From the little I have been able to piece together, workplace etiquette and manners are held as a priori – especially when it comes to analyzing situations with our stereotypical glasses. There is an assumption in our education and to a greater extent our public lives that we have an innate understanding of what is proper and what is not proper. There are few for-credit classes I am aware providing students with instructions regarding proper guidelines for how to act on the job.
Where post-secondary education offers etiquette instruction, it is often in the context of cultural awareness and formal business dining. When it comes to practicing workplace etiquette, there are moments when impassioned, unthoughtful statements are made and actions are taken. As is the case with more things than not, our stereotypes, especially along gender normative and racial lines encourage quick analysis, even if the analysis does not reach back to the statement maker or action taker.
Attempting to unpack the above paragraph, I question, who is responsible for informing others of proper etiquette in the workplace? If knowledge of workplace manners is not a priori, who or what then should be at the forefront of providing a base of working “dos and don’ts,” for example parents, schools or experiences?
I am the type person and therefore employee that stays out of as much as I can. This inaction is not all bad in the context of workplace etiquette as it reduced the opportunities for me to be impassioned and unthoughtful. I will listen to office gossip, but often I will squirm uncomfortably just as I do are when I meet someone with poor manners or poor grammar. If the cause of the squirm is not intrinsic, what I know about etiquette and manners must largely stem from the stories of my parents and older siblings as well as observing their actions.
School peers and coworkers also inform the right and more importantly wrong statements to make and actions to take. Noting I limit acquaintance experiences, I have had no audio/visual feedback to suggest I do not practice acceptable etiquette in the workplace, therefore I will conclude my actions are culturally acceptable in my setting. Maybe I only lack feedback because the analysis – joking about a situation – never reaches my ears or eyes.

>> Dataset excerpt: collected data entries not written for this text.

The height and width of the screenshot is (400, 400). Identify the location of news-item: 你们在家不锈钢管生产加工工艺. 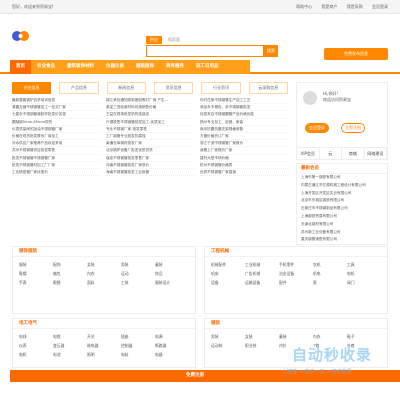
(244, 101).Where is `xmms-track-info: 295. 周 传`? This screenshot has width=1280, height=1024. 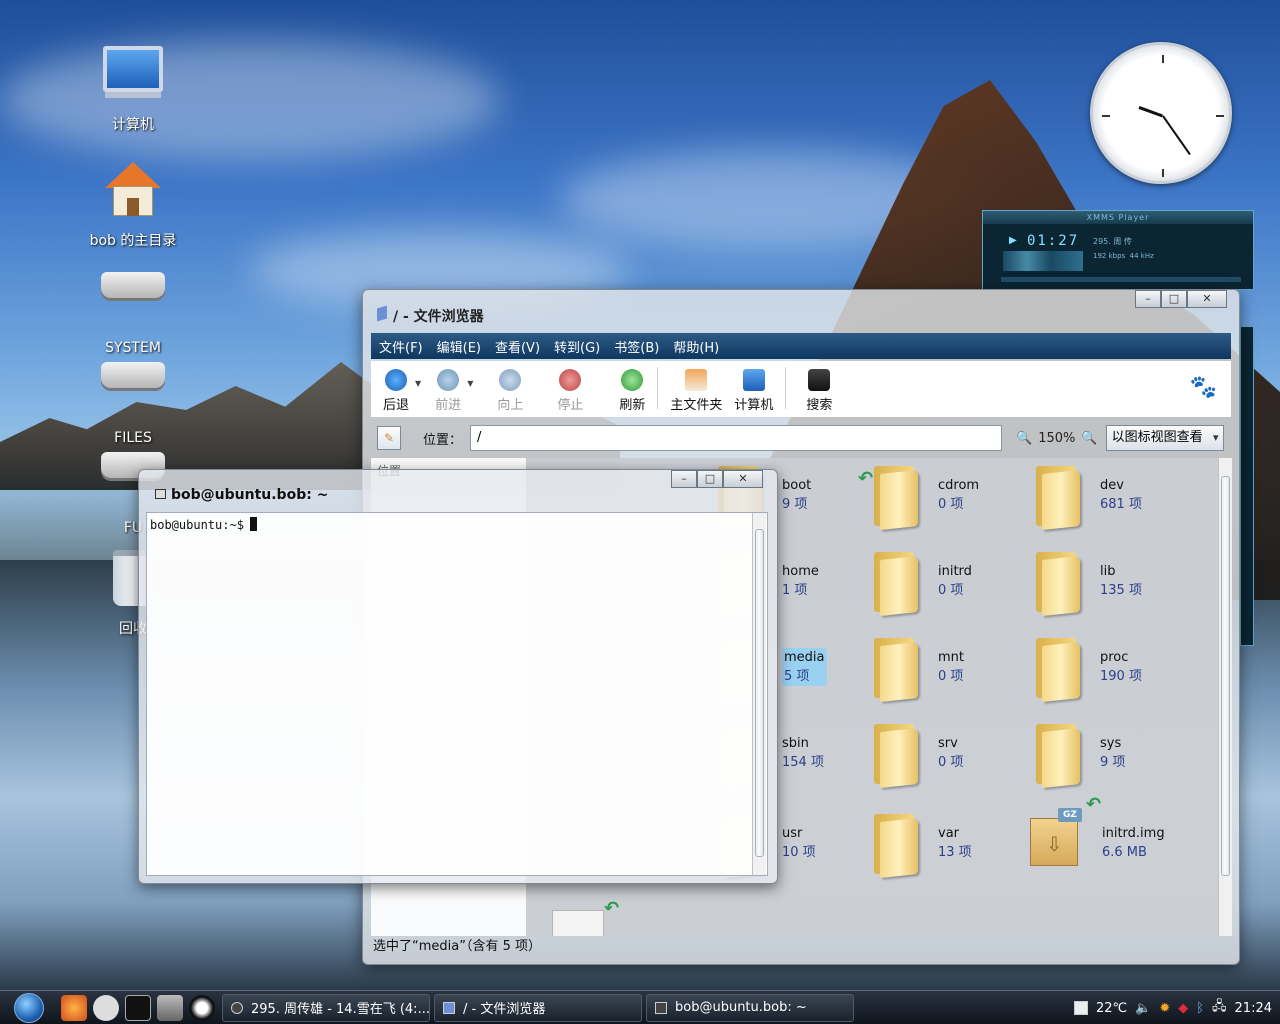 xmms-track-info: 295. 周 传 is located at coordinates (1112, 242). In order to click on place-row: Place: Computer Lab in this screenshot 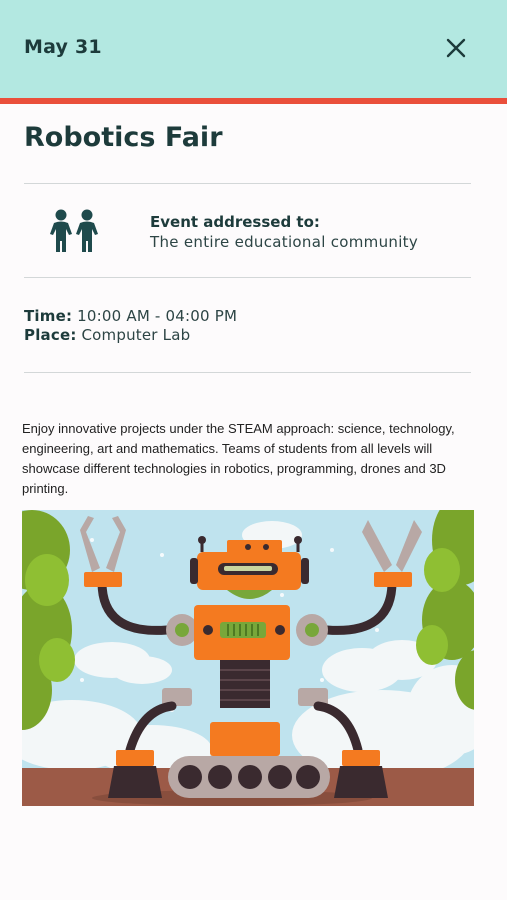, I will do `click(107, 335)`.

If it is held that parents and legal guardians, teachers and professors, superiors and older siblings as well as peers and coworkers provide us with a foundation of how to act properly, what else can be encouraged to increase the occurrence of proper workplace manners? Considering work related moments when the statements and actions of those around me induced my inner squirm, the most embarrassing (and common) form of poor workplace behavior stems from adding emotional charge to a statement or action. On the opposing end of the spectrum is apathy, of which I have been adjacent to an extreme case recently. Emotionally charged action should take note of the apathetic situations and be reminded this is only one moment of one a job in a lifelong career.
If you surmise your work is being called into question, do not take it personally and emotionally charge the moment. Take a step back and make a plan to respond thoughtfully. In other words, take some time and maybe a walk before responding. For apathetic situations, remember the same things: this is a moment of one job in a lifelong career. If you take time to care about the work you are doing, your job will be easier and your career will have a higher probability of being stable. Recall any one of multiple cliché statement to remember this advice such as one can lose the battle but win the war (take a step back, it is a long career); to finish first, first one must finish (care about the work you are doing) etc.